Dataset excerpts:
··········
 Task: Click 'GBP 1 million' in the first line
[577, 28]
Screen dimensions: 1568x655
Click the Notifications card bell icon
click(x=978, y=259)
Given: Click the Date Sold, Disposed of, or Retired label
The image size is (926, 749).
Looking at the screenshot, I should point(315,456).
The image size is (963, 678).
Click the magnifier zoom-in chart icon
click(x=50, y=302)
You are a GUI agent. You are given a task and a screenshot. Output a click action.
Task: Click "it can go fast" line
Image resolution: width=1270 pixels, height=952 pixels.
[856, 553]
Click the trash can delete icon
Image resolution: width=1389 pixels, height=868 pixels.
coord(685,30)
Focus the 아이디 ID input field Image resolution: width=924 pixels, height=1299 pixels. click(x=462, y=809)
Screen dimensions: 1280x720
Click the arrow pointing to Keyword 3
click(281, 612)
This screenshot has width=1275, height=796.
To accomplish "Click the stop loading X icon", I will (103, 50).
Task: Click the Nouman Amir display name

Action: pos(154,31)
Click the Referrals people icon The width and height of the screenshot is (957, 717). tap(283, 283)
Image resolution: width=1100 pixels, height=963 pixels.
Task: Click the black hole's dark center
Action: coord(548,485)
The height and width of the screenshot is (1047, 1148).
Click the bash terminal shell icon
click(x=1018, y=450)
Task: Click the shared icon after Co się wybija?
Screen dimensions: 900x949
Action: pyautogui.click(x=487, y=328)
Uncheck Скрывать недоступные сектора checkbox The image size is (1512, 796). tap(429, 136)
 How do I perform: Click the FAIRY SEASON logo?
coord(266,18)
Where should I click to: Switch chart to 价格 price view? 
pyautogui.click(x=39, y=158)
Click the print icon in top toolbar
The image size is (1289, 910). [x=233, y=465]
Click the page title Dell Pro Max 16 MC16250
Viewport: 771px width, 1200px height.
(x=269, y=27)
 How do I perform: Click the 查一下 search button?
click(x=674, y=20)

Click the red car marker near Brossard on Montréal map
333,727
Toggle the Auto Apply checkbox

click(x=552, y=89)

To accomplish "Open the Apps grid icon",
··········
▶ _Goal of the exercise_
The whole of the data is to be copied out word for word.

▶ _The completed task_
 Task: Click 'GBP 1 million' in the first line
[577, 28]
Screen dimensions: 1568x655
Click the Notifications card bell icon
click(x=978, y=259)
Given: Click the Date Sold, Disposed of, or Retired label
The image size is (926, 749).
Looking at the screenshot, I should point(315,456).
The image size is (963, 678).
Click the magnifier zoom-in chart icon
click(x=50, y=302)
You are a GUI agent. You are given a task and a screenshot. Output a click action.
Task: Click "it can go fast" line
Image resolution: width=1270 pixels, height=952 pixels.
[856, 553]
Click the trash can delete icon
Image resolution: width=1389 pixels, height=868 pixels.
coord(685,30)
Focus the 아이디 ID input field Image resolution: width=924 pixels, height=1299 pixels. click(x=462, y=809)
Screen dimensions: 1280x720
Click the arrow pointing to Keyword 3
click(281, 612)
This screenshot has width=1275, height=796.
To accomplish "Click the stop loading X icon", I will (103, 50).
Task: Click the Nouman Amir display name

Action: pos(154,31)
Click the Referrals people icon The width and height of the screenshot is (957, 717). tap(283, 283)
Image resolution: width=1100 pixels, height=963 pixels.
Task: Click the black hole's dark center
Action: coord(548,485)
The height and width of the screenshot is (1047, 1148).
Click the bash terminal shell icon
click(x=1018, y=450)
Task: Click the shared icon after Co się wybija?
Screen dimensions: 900x949
Action: pyautogui.click(x=487, y=328)
Uncheck Скрывать недоступные сектора checkbox The image size is (1512, 796). tap(429, 136)
 How do I perform: Click the FAIRY SEASON logo?
coord(266,18)
Where should I click to: Switch chart to 价格 price view? 
pyautogui.click(x=39, y=158)
Click the print icon in top toolbar
The image size is (1289, 910). [x=233, y=465]
Click the page title Dell Pro Max 16 MC16250
Viewport: 771px width, 1200px height.
(x=269, y=27)
 How do I perform: Click the 查一下 search button?
click(x=674, y=20)

Click the red car marker near Brossard on Montréal map
333,727
Toggle the Auto Apply checkbox

click(x=552, y=89)

To accomplish "Open the Apps grid icon",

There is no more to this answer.